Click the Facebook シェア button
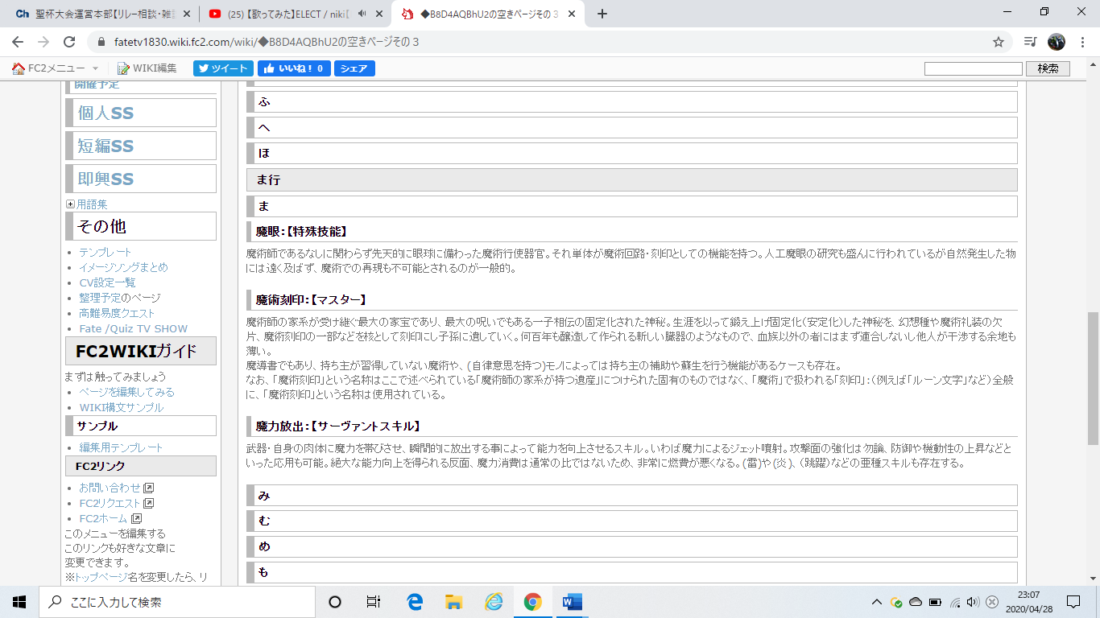The width and height of the screenshot is (1100, 618). (x=354, y=68)
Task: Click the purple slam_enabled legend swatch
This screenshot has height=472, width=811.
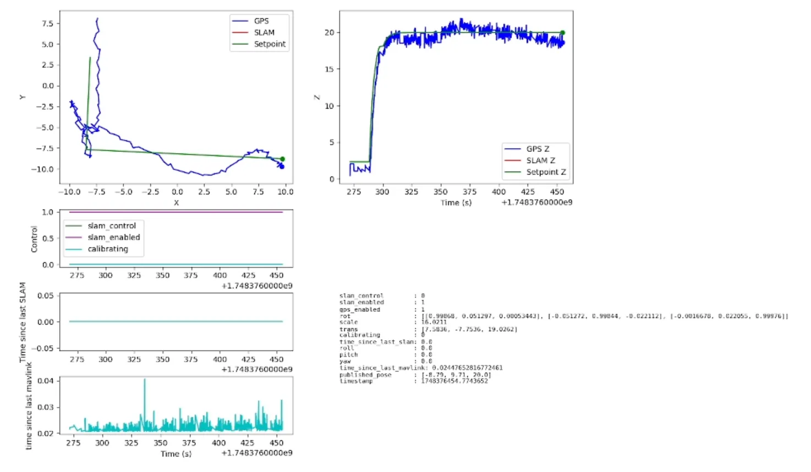Action: 74,237
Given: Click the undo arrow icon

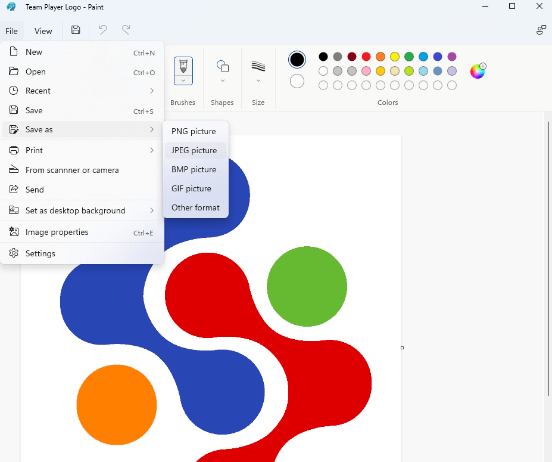Looking at the screenshot, I should coord(102,30).
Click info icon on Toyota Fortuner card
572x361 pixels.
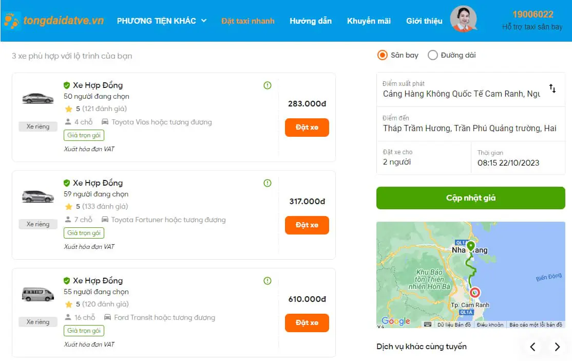(268, 183)
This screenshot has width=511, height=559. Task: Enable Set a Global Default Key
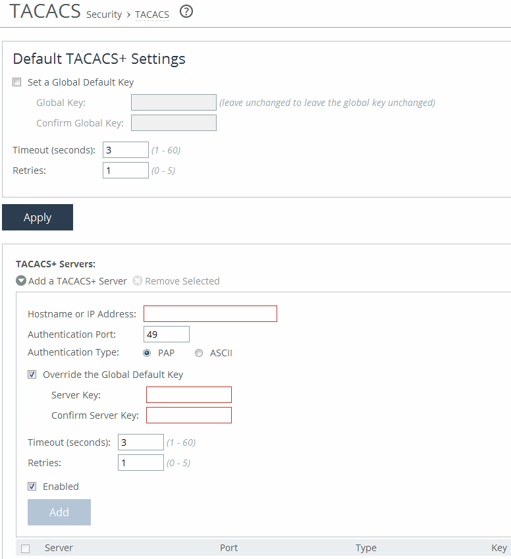[x=17, y=83]
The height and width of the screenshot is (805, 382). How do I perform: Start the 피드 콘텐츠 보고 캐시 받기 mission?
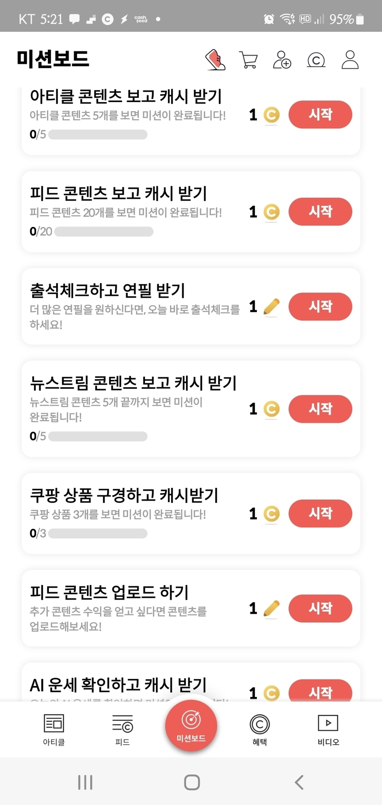320,211
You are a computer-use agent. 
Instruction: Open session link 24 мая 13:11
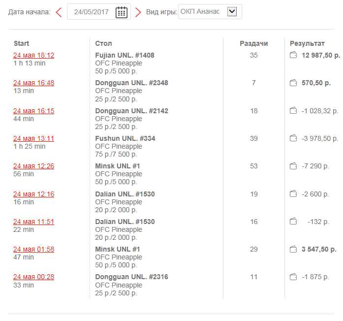coord(33,138)
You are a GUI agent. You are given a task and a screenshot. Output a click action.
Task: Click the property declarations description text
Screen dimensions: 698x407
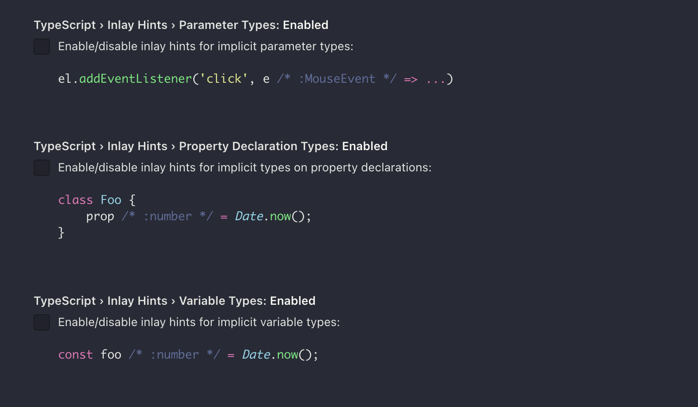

**YOUR OBJECTIVE**
Going through the data above, return each line with the word "agent".

**THE COMPLETED TASK**
You are a computer-use agent. 
You are a GUI agent. You are given a task and a screenshot. Output a click action.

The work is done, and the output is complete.